# Usb not detected



## Ah Snah (Jun 14, 2005)

After i formatted my Dell Optiplex GX270 and did a freshed installation of Windows XP, my USB doesnt work. I downloaded Service Pack 1 to fix the yellow exclamation mark so it did. But when i connect my devices to the usb port, it doesnt detect it. I know my usb devices are working fine because i use it on my other computers. For instances, my Joystick. It is working because the lights for it turns on, but windows xp does not detect it. What is wrong? Please help me!


----------



## dai (Jul 2, 2004)

in the device manager click on view/show hidden devices
uninstall all instances of usb
unplug all usb plugs
reboot twice and replug devices in


----------



## Ah Snah (Jun 14, 2005)

I did that, and still, it doesnt work. Please, if there is a way which i can fix this problem, please tell me how!


----------



## dai (Jul 2, 2004)

have you a dell driver disk with usb drivers to install


----------



## Ah Snah (Jun 14, 2005)

i did tried it. still doesnt work :deveous:


----------



## dai (Jul 2, 2004)

have you installed sp2


----------



## Ah Snah (Jun 14, 2005)

Wouldnt that make my computer slower?


----------



## whodat (Mar 13, 2005)

possibly
but it might be a necessity for you...try it
chow
defrag and clean your drive with cleanup afterwords


----------



## dai (Jul 2, 2004)

well it has not slowed mine down


----------



## Ah Snah (Jun 14, 2005)

I upgraded to Service pack 2, still, doesnt work.....


----------



## dai (Jul 2, 2004)

http://support.microsoft.com/default.aspx?scid=KB;EN-US;Q310575&ID=KB;EN-US;Q310575
http://www.usbman.com/USB 2 News.htm


----------



## Terrister (Apr 18, 2005)

Have you tried going to the Dell website and downloading the motherboard drivers for your system?
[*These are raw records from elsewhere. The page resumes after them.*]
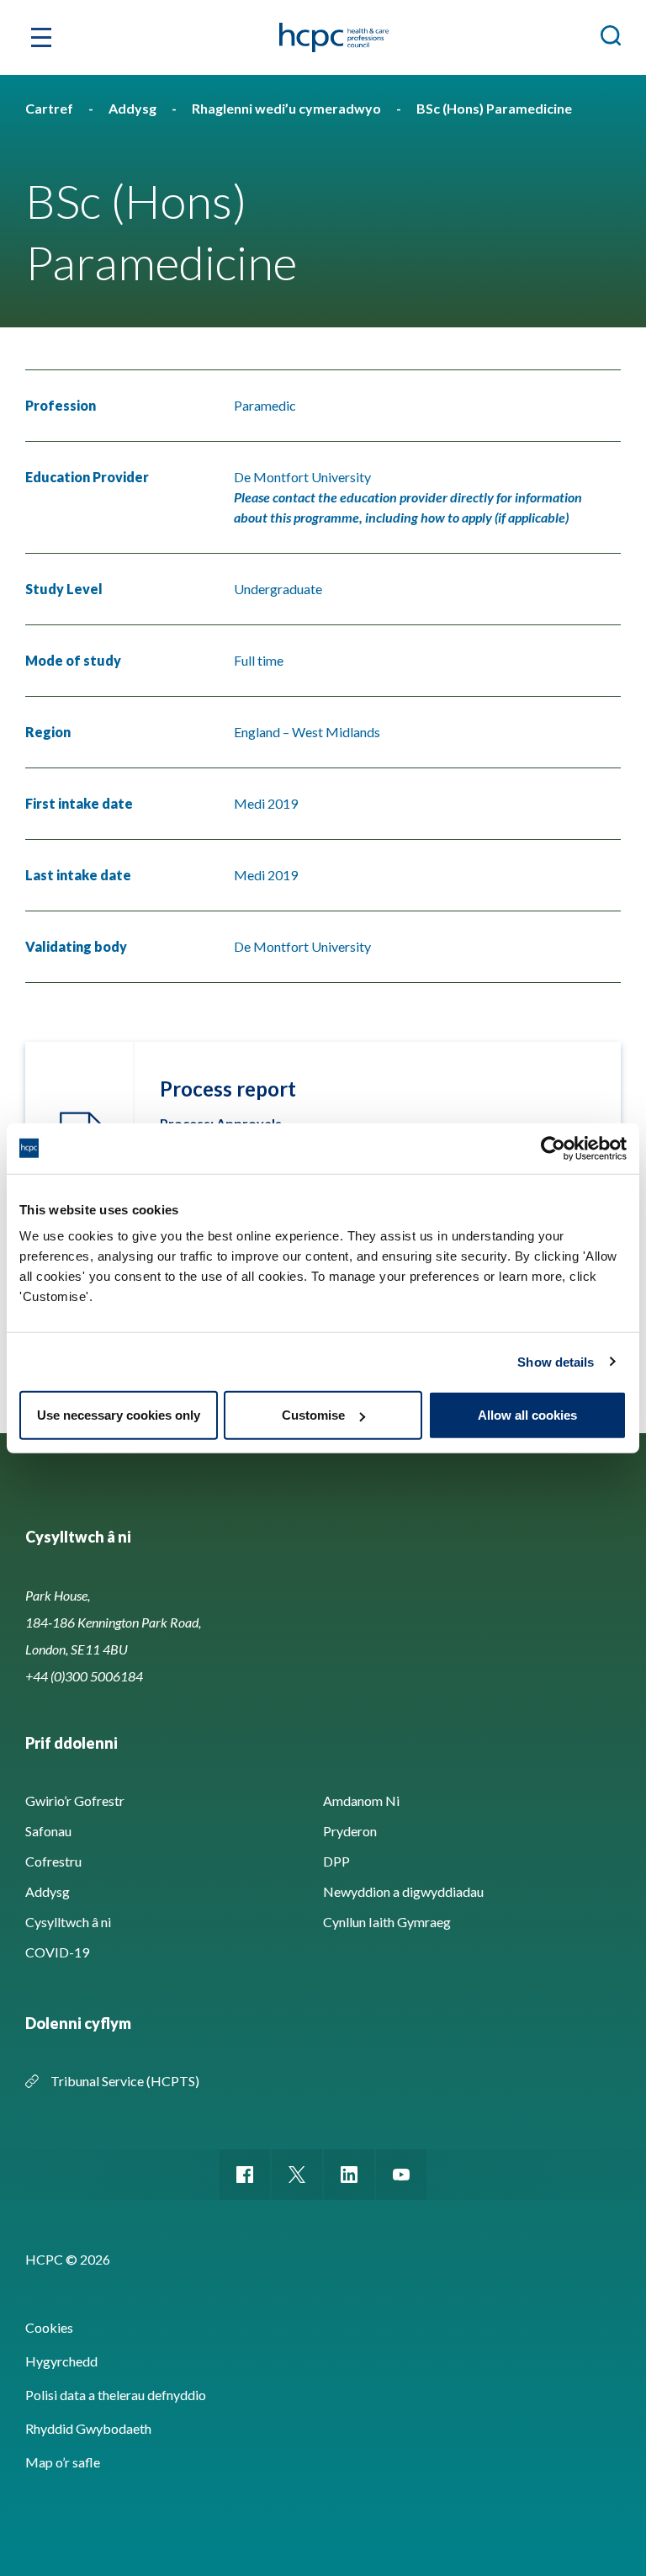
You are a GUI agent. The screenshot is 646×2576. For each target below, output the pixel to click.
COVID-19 (57, 1952)
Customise (313, 1415)
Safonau (48, 1831)
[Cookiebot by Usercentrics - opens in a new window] (553, 1148)
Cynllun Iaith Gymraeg (387, 1922)
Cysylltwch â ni (68, 1922)
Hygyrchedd (61, 2361)
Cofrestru (53, 1861)
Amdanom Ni (361, 1801)
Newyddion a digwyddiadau (403, 1891)
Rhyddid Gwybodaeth (88, 2428)
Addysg (47, 1891)
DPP (336, 1861)
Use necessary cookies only (118, 1415)
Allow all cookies (527, 1415)
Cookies (49, 2327)
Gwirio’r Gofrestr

I have seen cases where the Windows drivers do not give any sign they do not work. Just update the motherboard drivers with the Dell ones and I think it will fix this problem.

Let us know.


----------



## Ah Snah (Jun 14, 2005)

Yes I did, but still doesnt work.


----------



## scottagreer (Jun 30, 2005)

*USB not detected - Because it's DEAD!*

I purchased 25 Dell GX270 computer for my office.

Of those, 5 have had motherboard failures stemming from connected USB devices.

The other 20 that have not had problems do not have any USB devices connected. Yesterday, my USB Kensingtion Expert mouse (track ball) quit working. I replaced it with a standard PS2 mouse which worked fine. Later I plugged in my USB flash drive - no response. I tried other USB devices in the various USB ports. All dead. Of course, they all worked fine when plugged into another computer.

In all cases, the Intel chip that sits adjacent to the memory slot showed signs of overheating - even melting! That thing will blister your finger in a few seconds! 2 systems gave off a nasty smell in the process. I suspect that there is a problem with the USB chip that causes the thing to overheat when supporting one or more USB devices. Failure may happen instantly as it did in one of my systems, or over time as was the case with my system yesterday.

Interestingly, my system still works in every other way as of this moment. In the other 4 cases, the system failed to boot.

Other offices in my organization have also reported GX260/270 MoBo failures.

However, I've yet to hear any report from Dell recognizing a design problem.

Dell is good about replacing parts. My new MoBo should be here today. However, one of our failed systems was after a new Mobo replacement. So, my fear is that the problem hasn't been resolved and that I'm stuck with 25 systems that may require mobo replacements until the warrantee expires. After that, when they fail, they'll be trashed.

Scott


----------